Neo4j Aura experienced a minor incident on March 31, 2025 affecting AuraDB Virtual Dedicated Cloud on AWS (*.databases.neo4j.io) and AuraDS Enterprise on AWS (*.databases.neo4j.io) and 1 more component, lasting 2h 21m. The incident has been resolved; the full update timeline is below.
Affected components
Update timeline
- investigating Mar 31, 2025, 01:15 PM UTC
We are currently investigating an issue which impact the CMI feature, where requests return HTTP 401.
- monitoring Mar 31, 2025, 02:08 PM UTC
A fix has been implemented and the CMI feature is responding normally. We will monitor for a short time before considering this resolved.
- resolved Mar 31, 2025, 03:36 PM UTC
CMI functionality has been fully restored and this issue is considered resolved.

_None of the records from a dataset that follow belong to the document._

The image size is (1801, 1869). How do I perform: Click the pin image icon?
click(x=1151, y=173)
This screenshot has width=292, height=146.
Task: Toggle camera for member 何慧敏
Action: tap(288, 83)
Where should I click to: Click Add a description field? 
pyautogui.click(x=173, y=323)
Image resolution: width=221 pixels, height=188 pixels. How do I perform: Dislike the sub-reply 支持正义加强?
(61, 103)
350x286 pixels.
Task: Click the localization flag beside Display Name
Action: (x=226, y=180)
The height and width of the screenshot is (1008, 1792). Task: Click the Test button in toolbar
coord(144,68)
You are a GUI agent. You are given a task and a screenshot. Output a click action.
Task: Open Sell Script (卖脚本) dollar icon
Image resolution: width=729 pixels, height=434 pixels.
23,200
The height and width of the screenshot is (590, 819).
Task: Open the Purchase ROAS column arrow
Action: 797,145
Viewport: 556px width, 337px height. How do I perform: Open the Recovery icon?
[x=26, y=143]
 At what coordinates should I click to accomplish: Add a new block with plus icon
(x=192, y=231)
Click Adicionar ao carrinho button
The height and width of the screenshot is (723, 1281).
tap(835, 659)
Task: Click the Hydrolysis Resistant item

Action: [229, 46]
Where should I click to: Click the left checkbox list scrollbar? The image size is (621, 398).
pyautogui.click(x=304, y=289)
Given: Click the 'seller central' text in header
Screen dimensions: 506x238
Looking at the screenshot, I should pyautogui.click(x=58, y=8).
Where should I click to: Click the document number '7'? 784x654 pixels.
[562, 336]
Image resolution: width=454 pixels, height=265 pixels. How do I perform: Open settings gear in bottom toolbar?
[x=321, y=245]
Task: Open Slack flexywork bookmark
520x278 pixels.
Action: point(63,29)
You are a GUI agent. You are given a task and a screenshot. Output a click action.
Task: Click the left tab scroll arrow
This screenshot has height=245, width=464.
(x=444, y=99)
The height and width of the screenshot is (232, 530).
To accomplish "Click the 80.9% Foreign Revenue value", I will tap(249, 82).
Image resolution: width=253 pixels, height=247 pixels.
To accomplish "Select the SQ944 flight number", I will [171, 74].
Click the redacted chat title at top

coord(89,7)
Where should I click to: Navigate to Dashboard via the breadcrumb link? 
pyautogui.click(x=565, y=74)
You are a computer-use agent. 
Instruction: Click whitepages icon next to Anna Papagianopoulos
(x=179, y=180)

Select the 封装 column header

- postmortem Apr 10, 2025, 09:38 PM UTC
### What happened On March 31, 2025, we experienced an incident that temporarily affected the availability of the Customer Metrics Integration service for Aura instances. This issue arose due to a change in our internal systems that inadvertently caused errors in processing customer requests. As a result, customers received error messages instead of the expected metrics. Our team quickly identified and resolved the problem. By rolling back the recent changes, we restored service functionality within 2.5 hours. We are committed to improving our processes to prevent similar issues in the future and ensure a seamless experience for our customers. ### Root Cause We encountered an issue due to the way our services interact with each other. One of the Aura Console API response fields structure changed and resulted in some unexpected dependency problems. We're actively working to improve the reliability of our services to ensure a smoother experience for you in the future. ### Customer Impact * Customers experienced service disruptions as they were unable to access metrics for their Aura instances. * All customer requests returned an HTTP 401 error, preventing users from retrieving necessary information. ### Resolution We rolled back the recent changes to restore service functionality quickly. Following that, implemented some changes in the Console API to reduce dependencies, and redeployed changes successfully. **What we are doing now** Neo4j remains committed to providing reliable service and is implementing additional safeguards to prevent similar incidents in the future. New mitigations being deployed: * Enhancing our incident response playbook to improve handling of similar situations. * Establishing a standardized internal Console API with clear versioning and documentation to prevent compatibility issues. * Implementing comprehensive testing measures to identify potential issues before they affect our production environment.